An element of the transforming growth factor-β1 5́-untranslated region represses translation and specifically binds a cytosolic factor

Abstract

In many cell types, there is a discrepancy between transforming growth factor-β1 (TGF-β1) mRNA and TGF-β1 protein, suggesting that expression of TGF-β1 is regulated posttranscriptionally. We have previously shown that a 137-nucleotide (nt) region of the TGF-β1 5′-untranslated region (UTR) potently inhibits the expression of a heterologous reporter gene, suggesting a role for this region in the post-transcriptional inhibition of TGF-β1 expression. To study the mechanism of inhibition, a chimeric plasmid containing this region of the TGF-β1 5′-UTR and the reading frame of the human GH gene was stably transfected into C2C12 myoblastic cells.

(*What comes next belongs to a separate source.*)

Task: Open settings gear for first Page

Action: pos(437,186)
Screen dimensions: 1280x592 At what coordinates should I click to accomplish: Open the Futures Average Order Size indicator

Our results show that the TGF-β1 5′-UTR inhibits GH expression by inhibiting GH mRNA translation. In vitro gel retardation and cross-linking assays using a radiolabelled RNA probe transcribed from this region of the TGF-β1 5′-UTR demonstrate the specific binding of a cytosolic factor. Deletion of a potential stem-loopforming region abolishes binding of this factor and partially restores GH production. These results suggest that posttranscriptional inhibition of TGF-β1 expression is at the level of mRNA translation and that a cytosolic factor may regulate TGF-β1 mRNA translation.